INFORMATION GIVEN:
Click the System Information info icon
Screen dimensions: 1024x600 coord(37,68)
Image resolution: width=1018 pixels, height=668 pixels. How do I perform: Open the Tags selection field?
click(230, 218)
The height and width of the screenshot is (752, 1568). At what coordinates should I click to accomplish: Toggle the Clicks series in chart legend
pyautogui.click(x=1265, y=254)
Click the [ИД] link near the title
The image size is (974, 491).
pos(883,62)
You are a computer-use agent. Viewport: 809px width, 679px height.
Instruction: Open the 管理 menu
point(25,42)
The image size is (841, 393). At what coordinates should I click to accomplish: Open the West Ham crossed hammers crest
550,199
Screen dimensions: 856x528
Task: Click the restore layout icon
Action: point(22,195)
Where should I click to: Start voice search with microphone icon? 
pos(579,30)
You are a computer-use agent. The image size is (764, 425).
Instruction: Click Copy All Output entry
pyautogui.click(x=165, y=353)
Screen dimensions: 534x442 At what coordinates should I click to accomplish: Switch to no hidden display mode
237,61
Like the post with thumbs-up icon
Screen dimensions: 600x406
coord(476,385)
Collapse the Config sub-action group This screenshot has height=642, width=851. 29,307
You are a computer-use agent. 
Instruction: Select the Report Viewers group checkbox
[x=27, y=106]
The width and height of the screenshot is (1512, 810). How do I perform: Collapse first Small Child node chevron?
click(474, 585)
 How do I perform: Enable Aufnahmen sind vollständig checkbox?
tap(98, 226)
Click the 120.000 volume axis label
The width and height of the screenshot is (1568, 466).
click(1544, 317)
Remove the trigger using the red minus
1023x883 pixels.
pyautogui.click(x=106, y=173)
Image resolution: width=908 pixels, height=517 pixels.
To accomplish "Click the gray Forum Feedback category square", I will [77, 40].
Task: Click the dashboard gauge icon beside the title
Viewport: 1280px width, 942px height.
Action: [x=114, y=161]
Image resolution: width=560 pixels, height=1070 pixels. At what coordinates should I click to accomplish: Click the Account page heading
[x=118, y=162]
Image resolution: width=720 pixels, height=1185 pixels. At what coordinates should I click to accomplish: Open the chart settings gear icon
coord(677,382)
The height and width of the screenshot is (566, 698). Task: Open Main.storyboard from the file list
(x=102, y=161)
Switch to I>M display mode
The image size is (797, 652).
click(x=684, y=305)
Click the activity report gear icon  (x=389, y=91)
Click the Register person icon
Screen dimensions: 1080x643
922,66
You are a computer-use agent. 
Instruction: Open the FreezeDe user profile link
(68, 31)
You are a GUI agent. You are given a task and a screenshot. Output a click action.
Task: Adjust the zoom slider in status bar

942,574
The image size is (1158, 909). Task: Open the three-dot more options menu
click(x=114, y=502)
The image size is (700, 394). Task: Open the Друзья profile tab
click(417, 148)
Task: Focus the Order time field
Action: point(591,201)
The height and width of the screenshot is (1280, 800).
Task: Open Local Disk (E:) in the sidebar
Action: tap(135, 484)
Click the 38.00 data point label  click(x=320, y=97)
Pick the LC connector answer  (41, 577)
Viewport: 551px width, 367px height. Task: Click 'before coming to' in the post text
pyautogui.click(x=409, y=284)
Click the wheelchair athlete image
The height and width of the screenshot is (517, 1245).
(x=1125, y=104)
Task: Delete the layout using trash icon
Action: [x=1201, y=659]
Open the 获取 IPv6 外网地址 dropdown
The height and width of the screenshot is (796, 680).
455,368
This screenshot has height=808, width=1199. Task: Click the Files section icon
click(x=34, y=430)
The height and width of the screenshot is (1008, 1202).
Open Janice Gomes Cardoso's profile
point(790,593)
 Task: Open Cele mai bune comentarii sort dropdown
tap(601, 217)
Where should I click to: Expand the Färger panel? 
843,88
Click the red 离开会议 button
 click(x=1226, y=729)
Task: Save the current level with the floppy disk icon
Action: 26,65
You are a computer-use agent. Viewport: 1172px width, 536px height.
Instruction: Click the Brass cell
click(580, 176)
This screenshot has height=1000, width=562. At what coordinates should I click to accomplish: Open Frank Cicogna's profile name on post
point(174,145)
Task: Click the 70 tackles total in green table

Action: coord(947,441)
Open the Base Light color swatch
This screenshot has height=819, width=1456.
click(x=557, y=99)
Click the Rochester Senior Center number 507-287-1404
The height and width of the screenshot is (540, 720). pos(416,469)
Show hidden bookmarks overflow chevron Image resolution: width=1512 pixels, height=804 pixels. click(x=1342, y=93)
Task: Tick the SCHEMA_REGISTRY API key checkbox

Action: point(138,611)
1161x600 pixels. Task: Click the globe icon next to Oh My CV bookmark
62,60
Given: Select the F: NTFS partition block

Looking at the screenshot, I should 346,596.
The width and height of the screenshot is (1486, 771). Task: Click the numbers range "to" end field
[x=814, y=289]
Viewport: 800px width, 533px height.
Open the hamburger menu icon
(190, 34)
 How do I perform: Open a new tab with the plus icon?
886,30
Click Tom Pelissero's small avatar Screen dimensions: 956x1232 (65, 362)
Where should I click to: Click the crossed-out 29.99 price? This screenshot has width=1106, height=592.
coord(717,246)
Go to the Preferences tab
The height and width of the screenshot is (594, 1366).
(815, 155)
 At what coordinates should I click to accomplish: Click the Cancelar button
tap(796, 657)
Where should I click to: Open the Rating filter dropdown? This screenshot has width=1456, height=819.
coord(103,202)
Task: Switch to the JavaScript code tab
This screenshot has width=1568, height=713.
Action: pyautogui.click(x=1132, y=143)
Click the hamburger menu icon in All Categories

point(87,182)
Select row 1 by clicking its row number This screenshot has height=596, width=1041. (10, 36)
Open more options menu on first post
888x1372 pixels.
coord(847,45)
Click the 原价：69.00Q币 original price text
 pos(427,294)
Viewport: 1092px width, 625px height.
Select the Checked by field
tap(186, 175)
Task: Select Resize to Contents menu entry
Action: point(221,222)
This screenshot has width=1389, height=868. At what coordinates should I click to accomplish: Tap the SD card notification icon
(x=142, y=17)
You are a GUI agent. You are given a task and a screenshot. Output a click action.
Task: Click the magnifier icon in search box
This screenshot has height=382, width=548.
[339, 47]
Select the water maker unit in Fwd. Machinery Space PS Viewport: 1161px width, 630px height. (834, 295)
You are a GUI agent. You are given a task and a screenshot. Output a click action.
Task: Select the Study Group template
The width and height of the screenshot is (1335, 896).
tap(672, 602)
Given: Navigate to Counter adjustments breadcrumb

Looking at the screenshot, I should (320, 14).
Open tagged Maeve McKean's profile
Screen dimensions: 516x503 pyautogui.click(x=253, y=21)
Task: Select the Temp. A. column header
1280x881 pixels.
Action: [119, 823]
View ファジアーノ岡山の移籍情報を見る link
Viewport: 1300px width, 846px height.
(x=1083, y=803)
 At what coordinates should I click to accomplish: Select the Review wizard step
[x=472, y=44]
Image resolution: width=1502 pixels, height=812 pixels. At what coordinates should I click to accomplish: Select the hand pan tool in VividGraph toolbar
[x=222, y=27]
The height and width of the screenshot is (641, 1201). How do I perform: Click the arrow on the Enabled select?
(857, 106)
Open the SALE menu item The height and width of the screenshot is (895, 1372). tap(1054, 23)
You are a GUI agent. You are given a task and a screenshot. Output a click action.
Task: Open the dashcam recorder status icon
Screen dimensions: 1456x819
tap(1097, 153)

YOUR TASK:
Beginning with the line that holds "Viewport: 1300px width, 846px height." and ending with the last line of the material, output each line exactly and nothing beyond them.

ANSWER FOR THIS EXERCISE:
Viewport: 1300px width, 846px height.
(x=1083, y=803)
 At what coordinates should I click to accomplish: Select the Review wizard step
[x=472, y=44]
Image resolution: width=1502 pixels, height=812 pixels. At what coordinates should I click to accomplish: Select the hand pan tool in VividGraph toolbar
[x=222, y=27]
The height and width of the screenshot is (641, 1201). How do I perform: Click the arrow on the Enabled select?
(857, 106)
Open the SALE menu item The height and width of the screenshot is (895, 1372). tap(1054, 23)
You are a GUI agent. You are given a task and a screenshot. Output a click action.
Task: Open the dashcam recorder status icon
Screen dimensions: 1456x819
tap(1097, 153)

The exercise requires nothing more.